What should have been the happiest day of Amanda Simpson’s life quickly turned into a frightening one after the birth of her son led to the unexpected diagnosis of an aggressive form of cancer.

The 34-year-old mom from Timberlea, N.S. says her pregnancy was fairly routine.

“It was long. I had some nausea. I had a lot of fatigue. It was rough, but from all accounts, I think it was pretty normal,” she says.

An early ultrasound did indicate she had a low-lying placenta and a follow-up at 37 weeks showed it had moved, but blood vessels were blocking her cervix.

The potentially fatal complication required a cesarean section.

“They did the surgery, brought the baby out, I ran over, cut the cord,” says Amanda’s husband, Scott. “I was more excited than I ever thought I’d be.”

Their baby boy, Gordon, was born on April 2, three weeks before his due date.

Provided records:
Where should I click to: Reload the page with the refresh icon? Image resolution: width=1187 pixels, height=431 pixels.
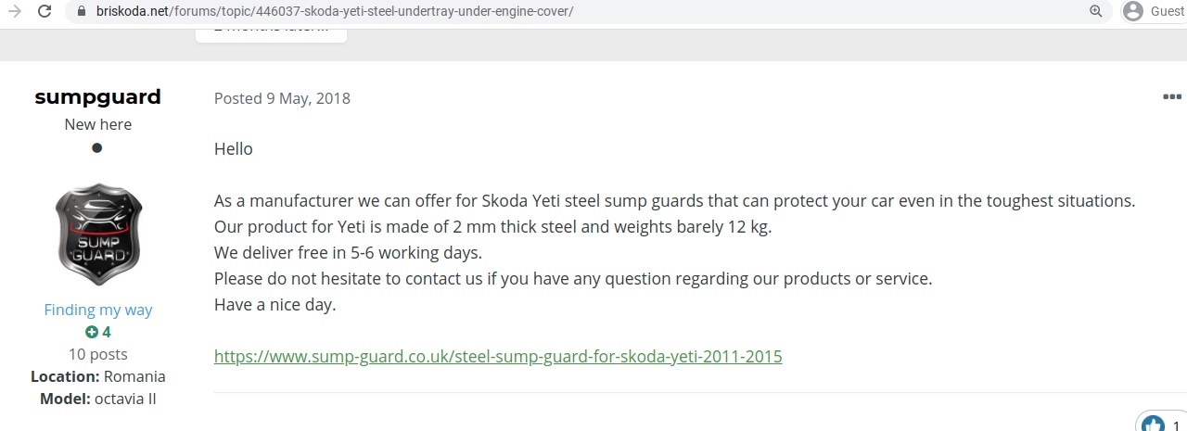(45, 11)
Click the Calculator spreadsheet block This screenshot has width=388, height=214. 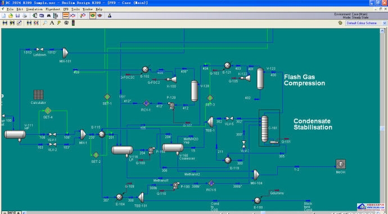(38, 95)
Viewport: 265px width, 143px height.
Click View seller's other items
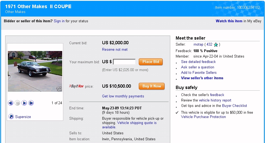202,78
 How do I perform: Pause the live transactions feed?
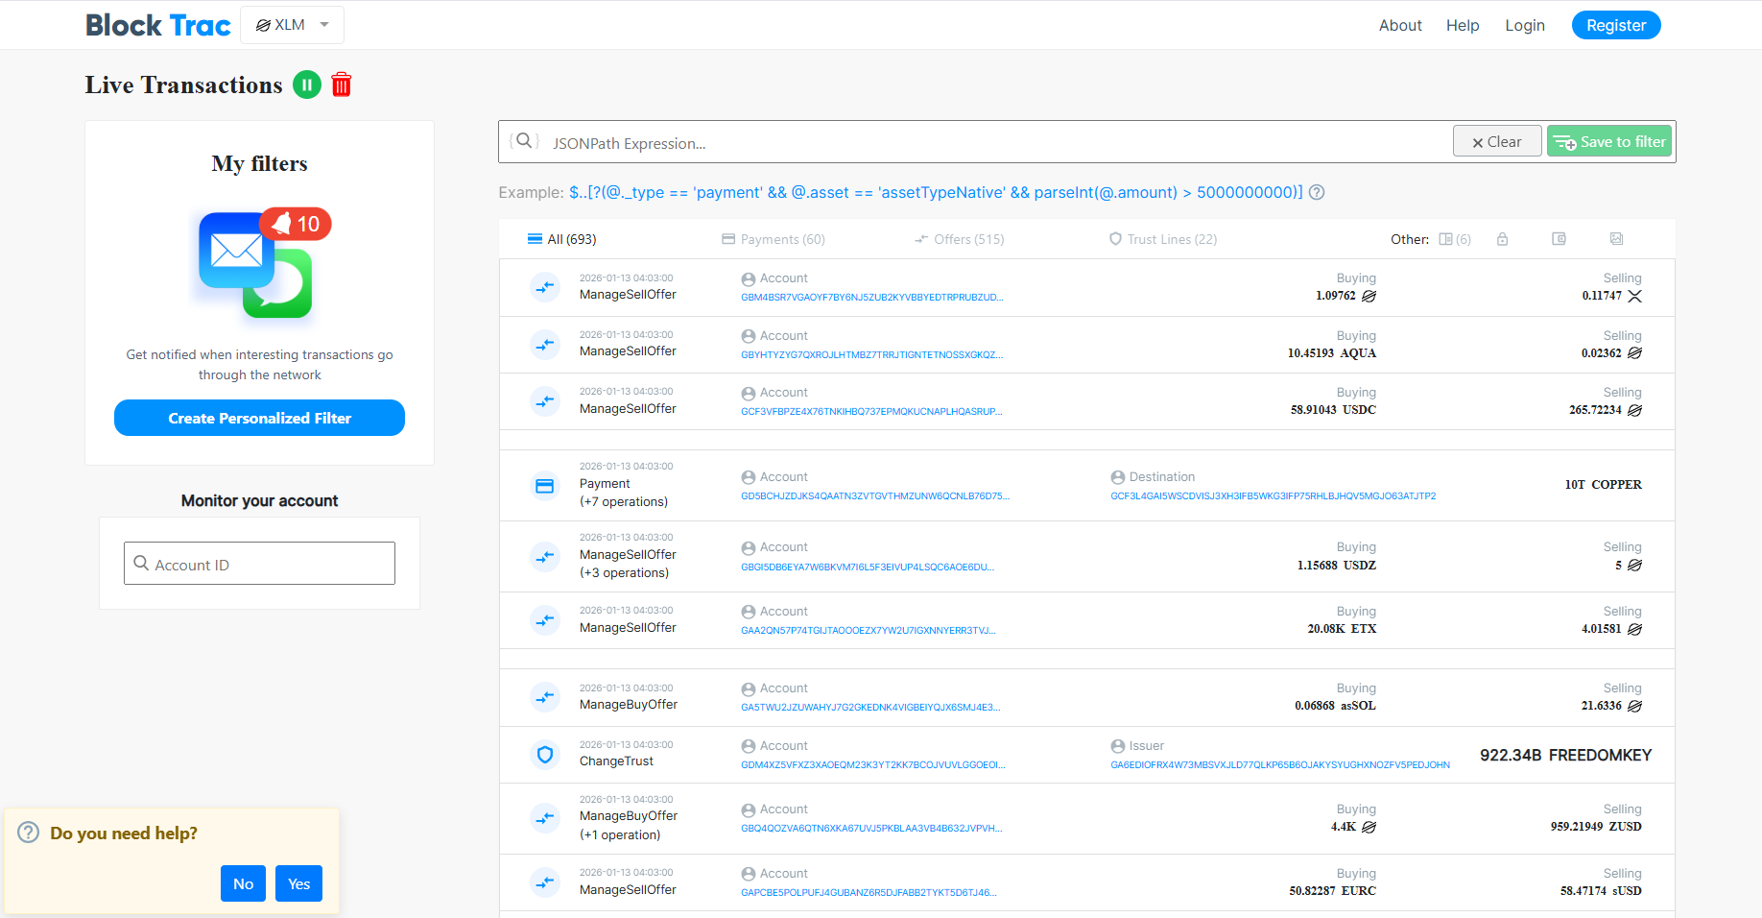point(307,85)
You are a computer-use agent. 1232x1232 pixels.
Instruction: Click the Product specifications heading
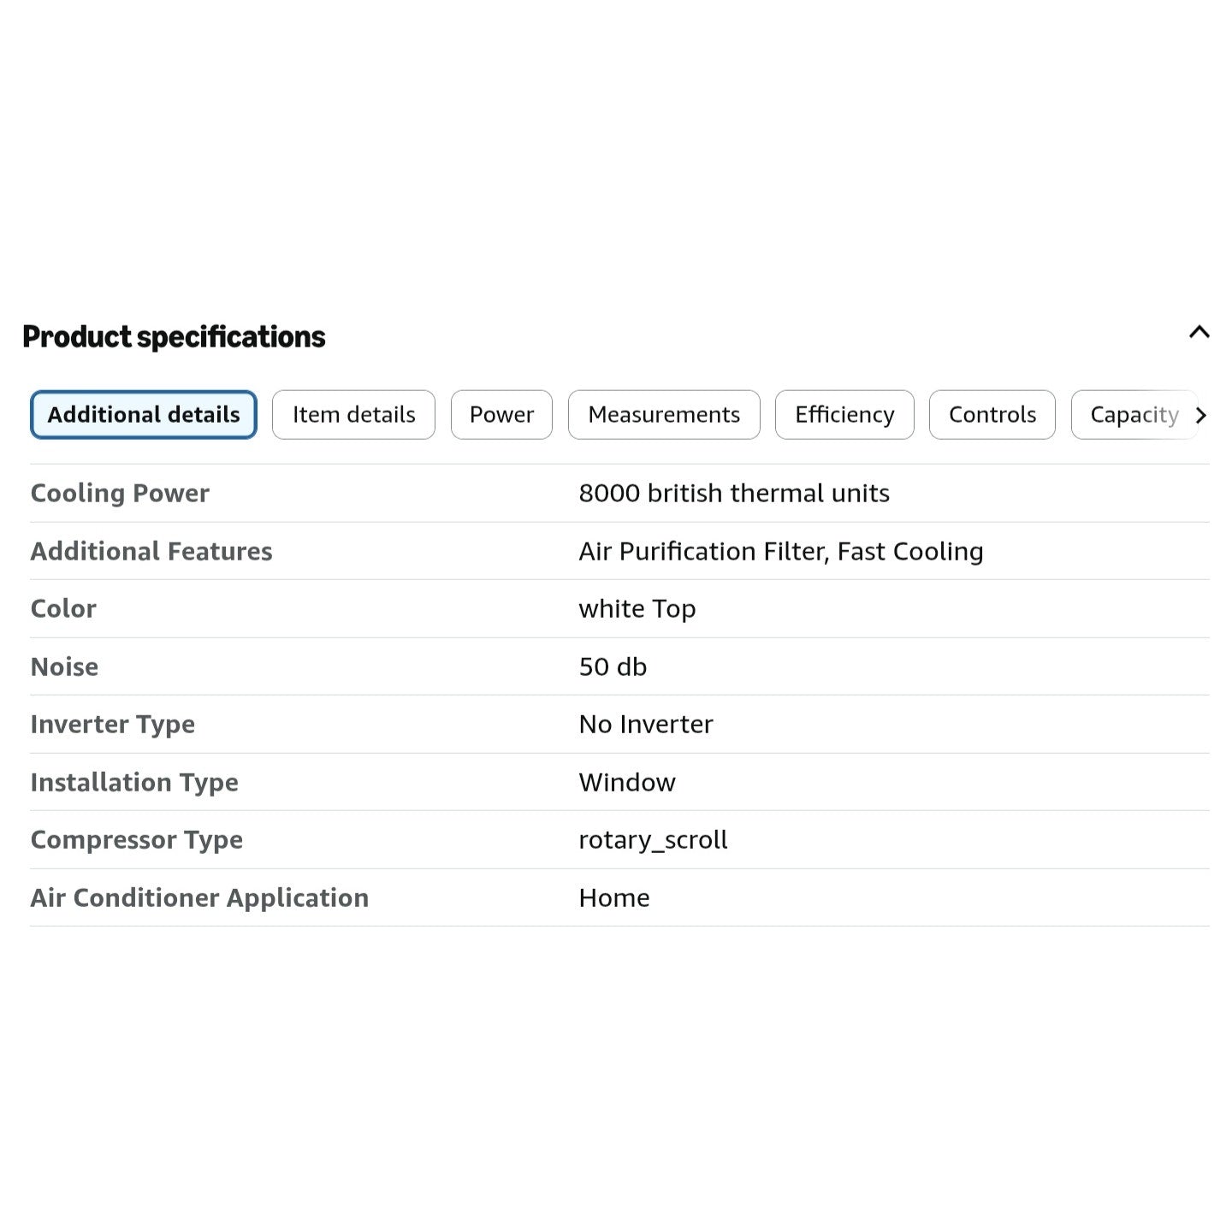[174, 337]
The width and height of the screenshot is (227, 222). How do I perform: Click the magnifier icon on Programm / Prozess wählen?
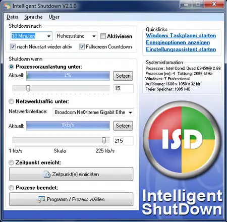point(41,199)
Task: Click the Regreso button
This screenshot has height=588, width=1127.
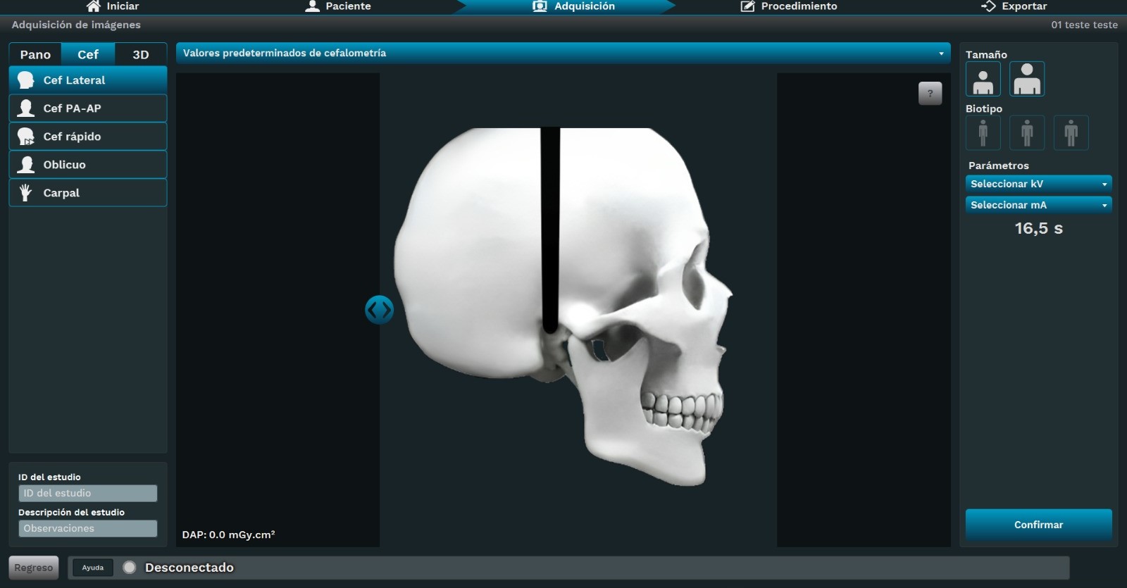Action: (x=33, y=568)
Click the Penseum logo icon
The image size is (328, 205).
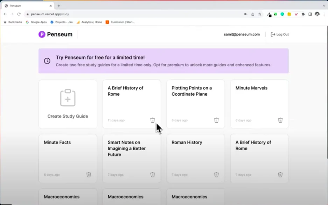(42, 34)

Your assignment:
Can you transcribe, word for word, the part of the article above about Amanda Simpson's pregnancy that opens with the words containing "The potentially fatal" and closes with "his due date."?

Answer to this exercise:
The potentially fatal complication required a cesarean section.

“They did the surgery, brought the baby out, I ran over, cut the cord,” says Amanda’s husband, Scott. “I was more excited than I ever thought I’d be.”

Their baby boy, Gordon, was born on April 2, three weeks before his due date.